--- Supplied text Enclosed Below ---

#thebigpush: We Can Halt the Spread of Malaria by 2015Society Sustainability
April 25, 2013
Today, April 25th, global citizens worldwide are observing World Malaria Day, energizing their commitment to eradicate the disease. World Malaria Day was instituted by World Health Organization (WHO) Member States during the World Health Assembly of 2007. This annual commemoration highlights the need for continued investment and sustained political commitment for malaria prevention and control. It is also a time for sharing knowledge -- providing countries in affected regions an opportunity to learn from each other's experiences and support each other's efforts; for new donors to join a global partnership against malaria; for research and academic institutions to flag scientific advances to both experts and the general public; and for international partners, companies and foundations to showcase their efforts and reflect on how to further scale up interventions.
Malaria still kills an estimated 660,000 people worldwide...

--- End of Enclosed Supplied text ---

◆ To do ◆
A) Decide whether each statement agrees with the World Malaria Day article, answering yes or no and quoting the deciding words from the article: (i) World Malaria Day was established during the World Health Assembly of 2007; (ii) the article is dated the same day World Malaria Day is observed; (iii) World Malaria Day was instituted by research and academic institutions.
B) Continue the World Malaria Day article from the point where it stops.

--- Data records Enclosed Below ---

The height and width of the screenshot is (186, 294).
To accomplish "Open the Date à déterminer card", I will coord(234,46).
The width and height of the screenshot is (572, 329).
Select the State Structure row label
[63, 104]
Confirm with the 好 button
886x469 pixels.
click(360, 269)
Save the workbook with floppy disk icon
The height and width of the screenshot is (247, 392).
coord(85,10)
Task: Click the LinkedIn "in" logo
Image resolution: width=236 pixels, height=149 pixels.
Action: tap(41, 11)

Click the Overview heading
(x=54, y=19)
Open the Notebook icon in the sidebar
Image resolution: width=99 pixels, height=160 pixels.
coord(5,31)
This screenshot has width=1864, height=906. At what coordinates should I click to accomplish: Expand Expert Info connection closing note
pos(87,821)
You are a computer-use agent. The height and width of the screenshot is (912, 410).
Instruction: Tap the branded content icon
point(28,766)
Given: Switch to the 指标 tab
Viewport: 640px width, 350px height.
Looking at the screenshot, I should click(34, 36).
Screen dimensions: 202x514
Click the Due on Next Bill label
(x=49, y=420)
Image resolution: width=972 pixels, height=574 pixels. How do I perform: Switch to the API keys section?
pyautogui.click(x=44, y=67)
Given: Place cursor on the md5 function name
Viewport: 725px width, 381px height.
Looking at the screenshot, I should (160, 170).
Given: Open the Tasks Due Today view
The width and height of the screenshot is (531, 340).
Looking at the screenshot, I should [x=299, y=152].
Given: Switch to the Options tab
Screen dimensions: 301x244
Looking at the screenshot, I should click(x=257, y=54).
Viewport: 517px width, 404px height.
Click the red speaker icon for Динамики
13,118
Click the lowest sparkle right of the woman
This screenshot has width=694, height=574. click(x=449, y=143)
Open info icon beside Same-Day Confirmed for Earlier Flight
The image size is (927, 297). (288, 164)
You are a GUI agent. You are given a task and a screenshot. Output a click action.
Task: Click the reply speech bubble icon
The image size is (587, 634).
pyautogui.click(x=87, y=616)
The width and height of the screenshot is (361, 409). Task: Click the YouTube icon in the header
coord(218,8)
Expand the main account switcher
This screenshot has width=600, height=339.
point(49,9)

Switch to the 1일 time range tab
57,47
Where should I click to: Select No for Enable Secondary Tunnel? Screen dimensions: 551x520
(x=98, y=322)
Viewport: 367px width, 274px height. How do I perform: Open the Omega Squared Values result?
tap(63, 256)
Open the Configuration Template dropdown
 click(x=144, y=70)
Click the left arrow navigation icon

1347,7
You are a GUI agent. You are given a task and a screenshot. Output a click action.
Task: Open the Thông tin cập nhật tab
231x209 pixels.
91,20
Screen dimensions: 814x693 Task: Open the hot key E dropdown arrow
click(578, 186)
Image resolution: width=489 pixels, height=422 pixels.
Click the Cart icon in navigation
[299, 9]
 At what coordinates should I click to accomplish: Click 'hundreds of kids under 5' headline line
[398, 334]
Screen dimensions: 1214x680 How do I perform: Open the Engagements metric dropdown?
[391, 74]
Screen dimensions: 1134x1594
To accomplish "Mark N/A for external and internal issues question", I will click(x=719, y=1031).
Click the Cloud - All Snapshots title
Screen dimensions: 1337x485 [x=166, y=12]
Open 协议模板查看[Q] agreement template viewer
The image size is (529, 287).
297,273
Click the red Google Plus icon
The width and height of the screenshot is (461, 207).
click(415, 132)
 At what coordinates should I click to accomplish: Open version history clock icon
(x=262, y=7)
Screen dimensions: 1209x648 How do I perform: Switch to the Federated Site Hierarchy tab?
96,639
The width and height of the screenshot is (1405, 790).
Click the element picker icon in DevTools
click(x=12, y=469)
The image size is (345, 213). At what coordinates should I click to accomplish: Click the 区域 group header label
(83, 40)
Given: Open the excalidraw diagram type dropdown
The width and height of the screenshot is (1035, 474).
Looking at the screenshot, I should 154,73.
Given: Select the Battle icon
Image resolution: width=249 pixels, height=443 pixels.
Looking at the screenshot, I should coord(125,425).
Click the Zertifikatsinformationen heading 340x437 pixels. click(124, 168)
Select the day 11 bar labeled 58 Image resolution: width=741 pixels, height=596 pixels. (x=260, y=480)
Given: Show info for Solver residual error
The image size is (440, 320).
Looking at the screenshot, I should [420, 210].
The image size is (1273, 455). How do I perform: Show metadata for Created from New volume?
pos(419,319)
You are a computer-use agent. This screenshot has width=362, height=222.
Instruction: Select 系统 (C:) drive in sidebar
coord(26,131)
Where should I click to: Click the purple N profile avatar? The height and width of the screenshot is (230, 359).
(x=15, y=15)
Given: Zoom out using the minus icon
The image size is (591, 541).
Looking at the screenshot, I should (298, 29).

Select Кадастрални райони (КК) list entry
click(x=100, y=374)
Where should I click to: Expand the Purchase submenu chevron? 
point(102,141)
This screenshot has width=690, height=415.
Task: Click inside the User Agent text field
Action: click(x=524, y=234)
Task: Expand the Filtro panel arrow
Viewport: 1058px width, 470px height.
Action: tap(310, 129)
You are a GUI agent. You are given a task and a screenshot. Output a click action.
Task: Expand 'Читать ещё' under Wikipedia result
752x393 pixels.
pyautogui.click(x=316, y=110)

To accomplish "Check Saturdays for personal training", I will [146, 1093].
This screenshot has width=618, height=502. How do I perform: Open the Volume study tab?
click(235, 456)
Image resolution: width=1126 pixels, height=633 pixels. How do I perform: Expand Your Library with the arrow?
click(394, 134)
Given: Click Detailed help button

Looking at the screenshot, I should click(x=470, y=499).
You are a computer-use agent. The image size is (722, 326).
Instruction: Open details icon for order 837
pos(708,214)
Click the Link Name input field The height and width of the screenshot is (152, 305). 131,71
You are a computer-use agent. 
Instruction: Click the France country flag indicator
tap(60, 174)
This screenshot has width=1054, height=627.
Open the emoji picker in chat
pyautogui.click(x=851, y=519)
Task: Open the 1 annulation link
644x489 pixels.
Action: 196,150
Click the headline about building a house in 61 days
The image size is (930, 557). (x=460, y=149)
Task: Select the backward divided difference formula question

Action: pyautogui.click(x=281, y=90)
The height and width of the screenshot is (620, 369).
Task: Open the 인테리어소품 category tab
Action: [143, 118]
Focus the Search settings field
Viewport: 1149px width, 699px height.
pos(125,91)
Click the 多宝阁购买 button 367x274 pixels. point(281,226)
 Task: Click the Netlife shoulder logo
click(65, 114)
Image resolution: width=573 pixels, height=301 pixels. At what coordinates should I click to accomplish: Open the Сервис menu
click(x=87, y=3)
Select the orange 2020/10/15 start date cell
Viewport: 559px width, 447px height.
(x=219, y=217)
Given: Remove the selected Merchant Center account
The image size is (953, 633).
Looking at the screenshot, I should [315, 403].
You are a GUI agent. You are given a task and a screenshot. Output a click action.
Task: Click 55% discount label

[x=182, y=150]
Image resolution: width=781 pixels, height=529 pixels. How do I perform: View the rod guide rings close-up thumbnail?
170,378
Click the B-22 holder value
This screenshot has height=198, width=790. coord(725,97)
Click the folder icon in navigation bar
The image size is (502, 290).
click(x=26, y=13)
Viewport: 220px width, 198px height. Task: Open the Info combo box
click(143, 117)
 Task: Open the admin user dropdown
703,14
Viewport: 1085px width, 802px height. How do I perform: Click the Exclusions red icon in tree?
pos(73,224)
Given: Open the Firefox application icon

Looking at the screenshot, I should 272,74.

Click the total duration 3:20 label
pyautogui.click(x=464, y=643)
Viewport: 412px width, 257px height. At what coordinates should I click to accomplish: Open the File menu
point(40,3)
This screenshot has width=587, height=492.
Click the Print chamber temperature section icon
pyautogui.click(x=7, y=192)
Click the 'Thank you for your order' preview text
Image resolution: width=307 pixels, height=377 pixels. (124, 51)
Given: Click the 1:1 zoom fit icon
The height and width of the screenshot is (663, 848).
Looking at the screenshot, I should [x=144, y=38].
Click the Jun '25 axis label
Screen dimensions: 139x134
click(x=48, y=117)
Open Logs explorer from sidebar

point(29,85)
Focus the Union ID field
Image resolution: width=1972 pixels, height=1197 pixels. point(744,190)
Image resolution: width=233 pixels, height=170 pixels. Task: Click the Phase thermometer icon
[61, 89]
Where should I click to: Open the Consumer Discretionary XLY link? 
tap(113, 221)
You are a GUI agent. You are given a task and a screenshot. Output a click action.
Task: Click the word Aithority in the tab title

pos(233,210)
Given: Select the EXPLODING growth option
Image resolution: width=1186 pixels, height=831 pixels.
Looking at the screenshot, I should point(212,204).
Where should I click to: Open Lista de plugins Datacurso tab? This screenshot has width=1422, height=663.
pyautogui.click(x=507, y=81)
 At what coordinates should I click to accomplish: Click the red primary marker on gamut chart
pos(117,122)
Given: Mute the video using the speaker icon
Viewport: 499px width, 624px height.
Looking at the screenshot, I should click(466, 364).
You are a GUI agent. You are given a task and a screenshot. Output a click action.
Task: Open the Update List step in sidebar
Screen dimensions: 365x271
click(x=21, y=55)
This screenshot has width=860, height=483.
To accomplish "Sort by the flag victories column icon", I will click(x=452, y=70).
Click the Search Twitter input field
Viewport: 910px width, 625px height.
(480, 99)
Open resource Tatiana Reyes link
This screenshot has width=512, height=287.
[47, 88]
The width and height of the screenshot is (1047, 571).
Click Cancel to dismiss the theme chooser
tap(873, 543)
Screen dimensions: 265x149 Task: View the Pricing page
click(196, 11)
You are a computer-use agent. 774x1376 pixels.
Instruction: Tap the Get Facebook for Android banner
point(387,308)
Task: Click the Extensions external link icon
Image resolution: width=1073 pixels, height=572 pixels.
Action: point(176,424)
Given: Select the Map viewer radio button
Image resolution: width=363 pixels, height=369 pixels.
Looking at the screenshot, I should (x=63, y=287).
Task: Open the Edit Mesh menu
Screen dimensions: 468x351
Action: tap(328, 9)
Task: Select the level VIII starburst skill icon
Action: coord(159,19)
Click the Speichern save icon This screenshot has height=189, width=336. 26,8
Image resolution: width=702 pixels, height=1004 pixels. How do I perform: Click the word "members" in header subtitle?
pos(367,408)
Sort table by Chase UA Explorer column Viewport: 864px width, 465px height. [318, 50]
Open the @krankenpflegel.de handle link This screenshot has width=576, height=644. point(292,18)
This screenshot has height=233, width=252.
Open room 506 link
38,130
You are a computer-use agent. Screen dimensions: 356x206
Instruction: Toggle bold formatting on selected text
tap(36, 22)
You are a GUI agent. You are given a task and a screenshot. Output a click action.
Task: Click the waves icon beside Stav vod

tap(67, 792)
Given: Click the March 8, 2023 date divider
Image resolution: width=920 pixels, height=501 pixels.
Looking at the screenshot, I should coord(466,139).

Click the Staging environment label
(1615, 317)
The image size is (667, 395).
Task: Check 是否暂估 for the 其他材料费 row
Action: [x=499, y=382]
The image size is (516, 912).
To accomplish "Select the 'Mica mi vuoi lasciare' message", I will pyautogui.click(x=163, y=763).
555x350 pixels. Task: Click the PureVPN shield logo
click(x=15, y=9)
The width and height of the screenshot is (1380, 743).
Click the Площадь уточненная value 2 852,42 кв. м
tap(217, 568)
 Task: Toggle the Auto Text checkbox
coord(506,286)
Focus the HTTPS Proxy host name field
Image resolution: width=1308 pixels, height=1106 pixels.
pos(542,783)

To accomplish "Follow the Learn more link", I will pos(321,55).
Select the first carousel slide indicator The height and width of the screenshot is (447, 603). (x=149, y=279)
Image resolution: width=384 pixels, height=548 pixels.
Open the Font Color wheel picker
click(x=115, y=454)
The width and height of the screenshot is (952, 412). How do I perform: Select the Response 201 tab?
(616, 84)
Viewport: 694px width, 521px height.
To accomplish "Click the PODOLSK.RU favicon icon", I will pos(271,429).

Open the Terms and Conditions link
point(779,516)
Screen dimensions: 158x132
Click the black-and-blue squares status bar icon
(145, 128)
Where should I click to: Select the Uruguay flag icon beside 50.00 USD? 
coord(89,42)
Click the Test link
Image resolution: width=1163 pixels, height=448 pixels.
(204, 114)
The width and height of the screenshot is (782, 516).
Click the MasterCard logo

--- End of Enclosed Data records ---

◆ Exercise results ◆
A)
(i) Yes: "World Malaria Day was instituted by World Health Organization (WHO) Member States during the World Health Assembly of 2007."
(ii) Yes: "April 25, 2013" and "Today, April 25th, global citizens worldwide are observing World Malaria Day"
(iii) No: "instituted by World Health Organization (WHO) Member States"

B)
Over the last decade, the world has made major progress in the fight against malaria. Since 2000, malaria mortality rates have fallen by more than 25%, and 50 of the 99 countries with ongoing transmission are now on track to meet the 2015 World Health Assembly target of reducing incidence rates by more than 75%. A major scale-up of vector control interventions, together with increased access to diagnostic testing and quality-assured treatment, has been key to this progress.
However, much work remains. Malaria still kills an estimated 660,000 people worldwide, mainly children under five years of age in sub-Saharan Africa. Every year, more than 200 million cases occur; most of these cases are never tested or registered. A recent plateauing of international funding has slowed down progress, and emerging drug and insecticide resistance threaten to reverse recent gains.
If the world is to maintain and accelerate progress against malaria, in line with Millennium Development Goal (MDG) 6 (combat HIV/AIDS, malaria and other diseases), and to ensure attainment of MDGs 4 (reduce child mortality) and 5 (improve maternal health), more funds are urgently required.
"Invest in the future: defeat malaria" is the theme partners chose for the next three years to call attention to #thebigpush needed to reach the 2015 Millennium Development Goals and defeat malaria in the future.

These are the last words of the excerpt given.